2022 proved to be a boon for militarists the world over, though there were particular regions that saw more growth than others.  In Europe, levels of spending had reached levels unseen since the Cold War, up from 13% from the previous twelve months.  The reason commonly given: Russia’s invasion of Ukraine.  In East Asia, the justification is the increasingly hostile US-Chinese rivalry, though those in Washington’s corner are ever pointing the finger to the Yellow Horde’s ambitions in Beijing.

The picture in Europe is an ugly one, with concerns being expressed in certain strategic circles that not enough is being done to move away from dependency on the US imperium.  The European Council on Foreign Relations (ECFR) has even posited that Europe is the victim of US “vassalisation”, notably in light of the Ukraine War.  Visions of strategic autonomy are more distant than ever.

Such sentiments, however, do little to discourage the militarists: whether Europe chooses to throw in its lot with Washington or not, the arms dealers and manufacturers will do a merry jig.  To prove that point, the ECFR advocates the deployment of “western European forces to the east in greater numbers, offering to replace US forces in some cases.”  The only difference here is the burden shared, rather than the amount spent.

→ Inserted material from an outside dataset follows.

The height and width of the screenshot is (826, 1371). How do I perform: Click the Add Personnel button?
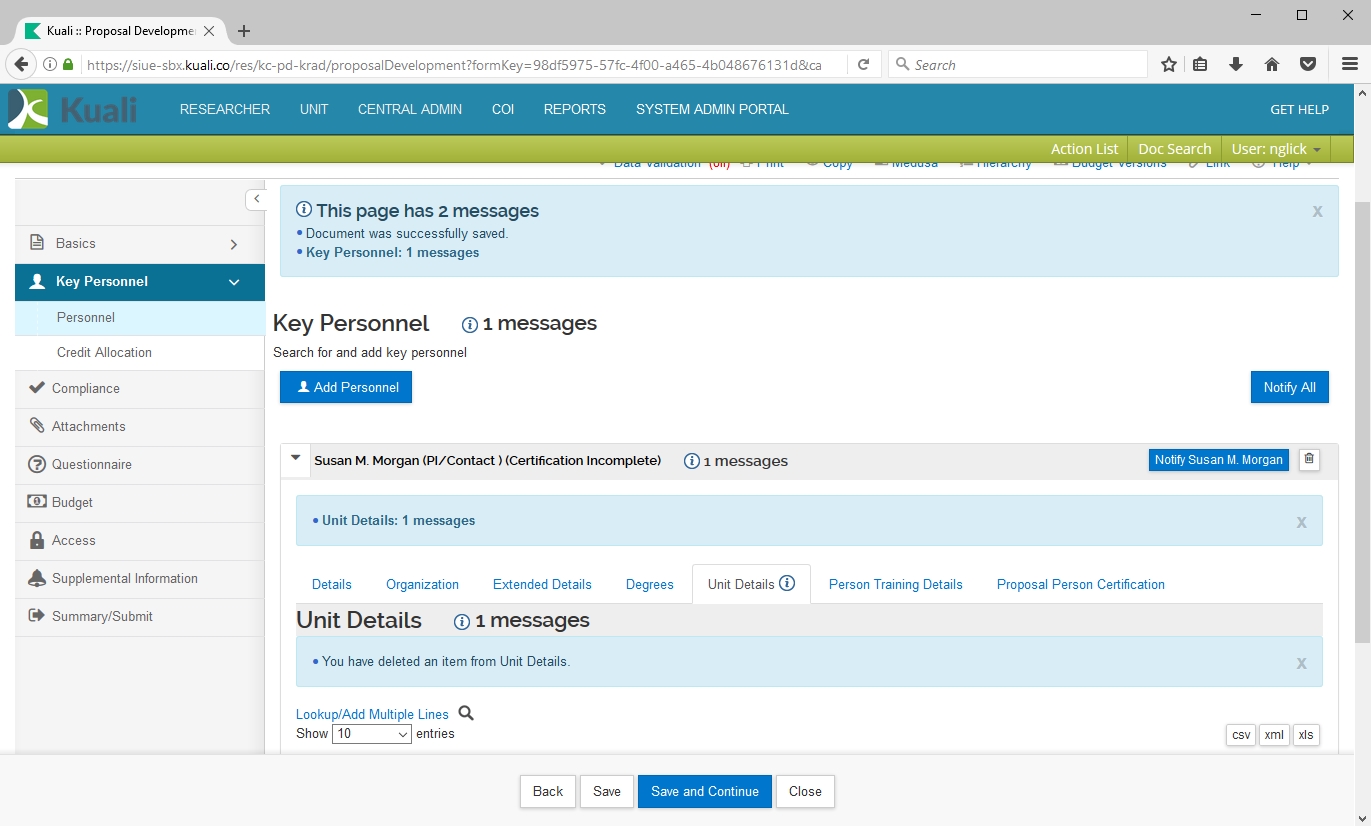click(x=346, y=387)

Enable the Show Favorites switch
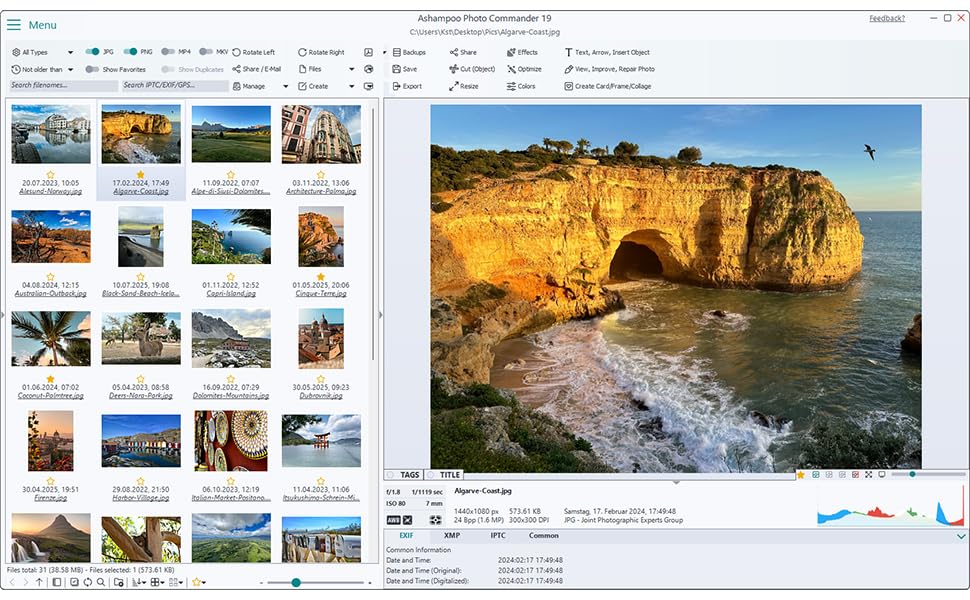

In terms of individual countries, Finland’s military expenditure rose by 36% in 2022 to reach $4.8 billion, the largest in the country’s year-on-year increase since 1962.  Polish military expenditure grew by 11%, reaching $16.6 billion over the course in 2022.  The passage of the Homeland Defence Act, designed to reorganise the military and raise defence spending, promises to eventually push the levels to 4% of GDP.  Warsaw has made no secret of the fact that it wishes to have the continent’s largest army, a daft and distinctly draining exercise.

The figures are also significant given the increasingly proxy nature of the Ukraine War’s balance sheet.  Ukraine, for its part, rose from its position at 36 on the league of arms spenders to 11 in 2022, with a figure of $44 billion.  But SIPRI has a modest confession to make: it is unable to furnish us “an accurate assessment of the total amount of financial military aid to Ukraine”.  This is largely because the donor countries have, for the most part, not released disaggregated data.  A rough estimate of $30 billion is provided, which “includes financial contributions, training and operational costs, replacement costs of the military equipment stocks donated to Ukraine and payments to procure additional military equipment for the Ukrainian armed forces.”

Some of this must be factored into the increased budgets of the UK (top European spender at 3.1%), with Germany and France coming in at 2.5% and 2.4% respectively.  Of the three, the UK has given the most military aid to Ukraine, and is second only behind the United States, which allocated $19.9 billion.

As for the US itself, the Biden administration has already mooted the idea that it will increase the number of troops deployed to Europe by 20,000 personnel to 100,000.  The measure is part of the European Deterrence Initiative (EDI), an effort to, according to the US Department of Defense, “enhance the US deterrence posture, increase the readiness and responsiveness of US forces in Europe, support the collective defense and security of NATO allies, and bolster the security and capacity of US allies and partners.”

While China, with a bill of $292 billion, is leant upon as an excuse for increased military expenditure by other powers, the United States remains the undisputed premier spender, making up a staggering 39% of the global total at $877 billion.  Hardly the sort of figure to be sported by a peacemaker.